Using multiple imaging modalities beyond FLAIR as training features improved performance; this has been a consistent finding in the literature (Griffanti et al., 2016; Ling et al., 2018). We did not test the inclusion of additional structural scans that are routinely collected in stroke research studies (such as DWI or proton density scans), and BIANCA performance might be further improved through inclusion of additional MRI modalities as training features. However, both BIANCA and SAMSEG maintained good performance when using only one T2-weighted modality, as evidenced by results from our optimization testing for Dataset 1 (comparing the inclusion of FLAIR vs. FLAIR and T2 scans) and all results for Dataset 2 (which only had FLAIR and T1 scans acquired). WMH segmentation was also improved through the incorporation of MNI coordinates through a linear MNI registration. Stroke lesions can induce distortions in non-linear registrations, which requires careful analytic approaches to overcome such as careful lesion masking or enantiomorphic normalization of lesioned tissue (Nachev et al., 2008; Ito et al., 2018). We used linear registration to bring images into a common space without registration distortions from stroke lesions. This improved WMH segmentation after incorporating MNI coordinates through spatial weighting.

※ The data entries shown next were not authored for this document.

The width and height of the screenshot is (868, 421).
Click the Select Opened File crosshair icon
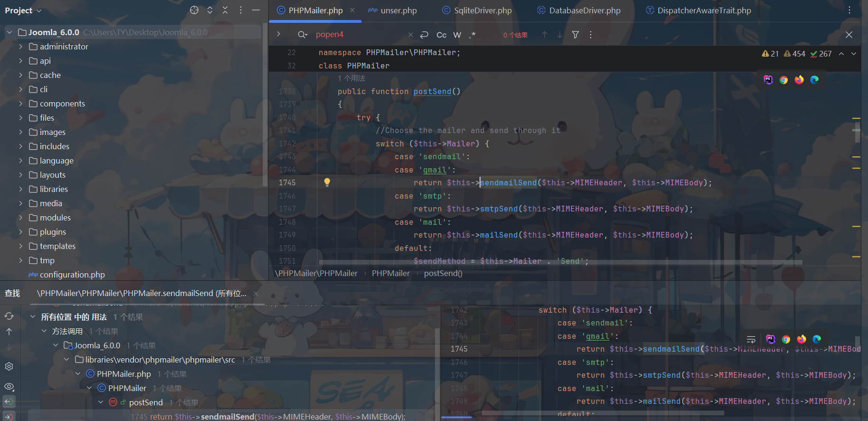click(x=194, y=10)
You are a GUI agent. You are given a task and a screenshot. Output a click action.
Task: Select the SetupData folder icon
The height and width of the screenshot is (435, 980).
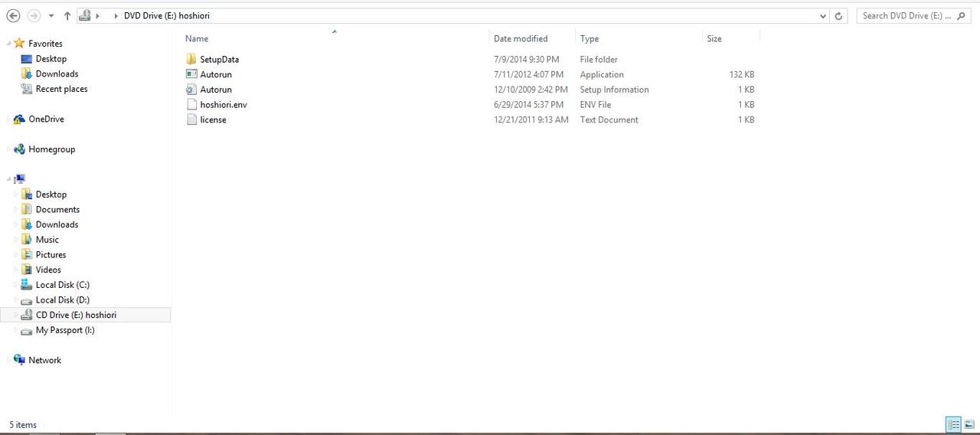coord(191,60)
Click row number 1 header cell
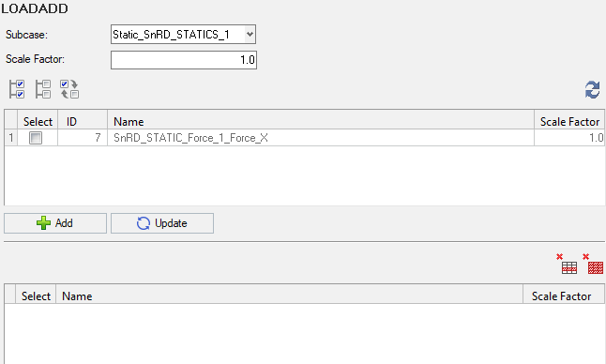 point(11,138)
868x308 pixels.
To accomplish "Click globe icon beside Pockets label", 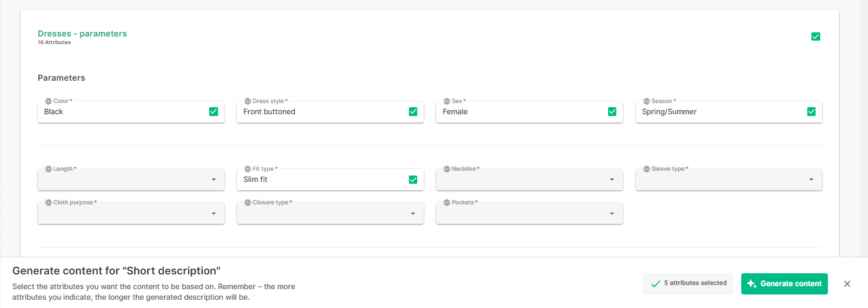I will click(x=447, y=203).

An important consideration with this approach is that linear registrations bring a trade-off such that the specific concurrence with atlas-based region definitions will be reduced relative to what can be achieved with high-quality non-linear registrations. Furthermore, because our study only used linear registration, we were unable to test the additional benefit of regional masking procedures to reduce false positives implemented in BIANCA through mask_brain_mask, because this step requires non-linear registration warps to run. If high-quality non-linear registrations are available within a stroke cohort, then this additional step could be taken to constrain the BIANCA training space and potentially further improve WMH segmentation.

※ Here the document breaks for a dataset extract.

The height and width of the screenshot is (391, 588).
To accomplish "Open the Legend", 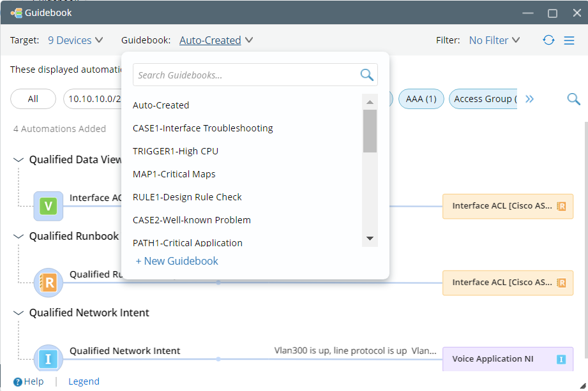I will [x=84, y=381].

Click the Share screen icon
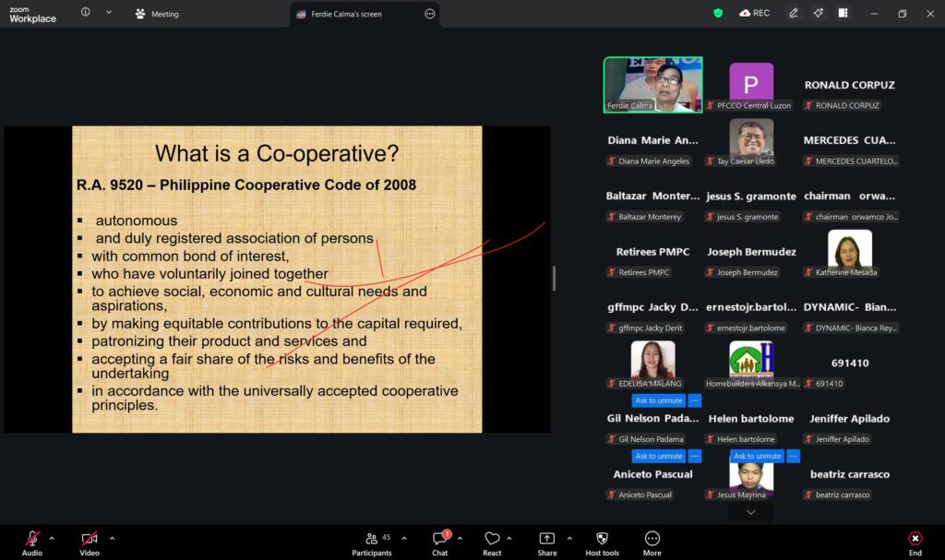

The tool LOCATE uses a spatially-adaptive technique to threshold BIANCA WMH probability maps (Sundaresan et al., 2019). We found the adaptive LOCATE threshold resulted in worse performance when compared to a fixed threshold, in contrast to what has been reported in older adults (Sundaresan et al., 2019). This might be because of increased neurological variability in individuals with stroke from the stroke lesion itself and concurrent age-related neurodegeneration and cerebral atrophy (Wen and Sachdev, 2004; Duering et al., 2012; Brodtmann et al., 2020). This increased neurological variability may make it more difficult for the adaptive threshold process to identify the optimal thresholds to apply across the brain. The use of a fixed threshold has additional benefits beyond improved accuracy, as a fixed threshold is simpler to implement and requires less computational time in the processing pipeline.

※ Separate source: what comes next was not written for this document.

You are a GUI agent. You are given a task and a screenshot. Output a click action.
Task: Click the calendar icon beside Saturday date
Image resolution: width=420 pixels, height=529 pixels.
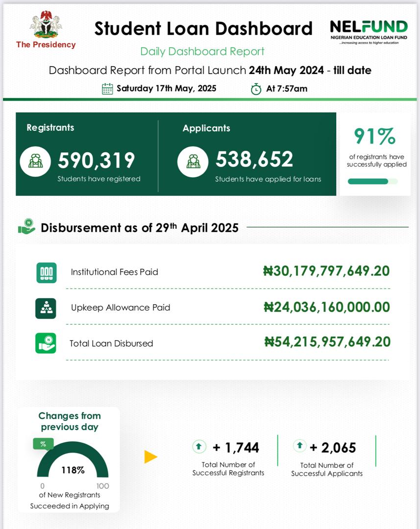click(107, 89)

BIANCA similarity index performance was linearly related to WMH volumes. Smaller WMH volumes were more difficult to accurately segment, this has also been reported elsewhere with BIANCA (Wulms et al., 2022) and other automated WMH segmentation algorithms (Heinen et al., 2019). For small WMH volumes, a spatial disagreement of only a few voxels can have a large impact on spatial performance measures. Importantly, we found no relationship between similarity index scores and total stroke volume. This means that BIANCA was able to accurately segment WMHs even in individuals with large stroke lesions and is a robust technique to use in individuals with stroke.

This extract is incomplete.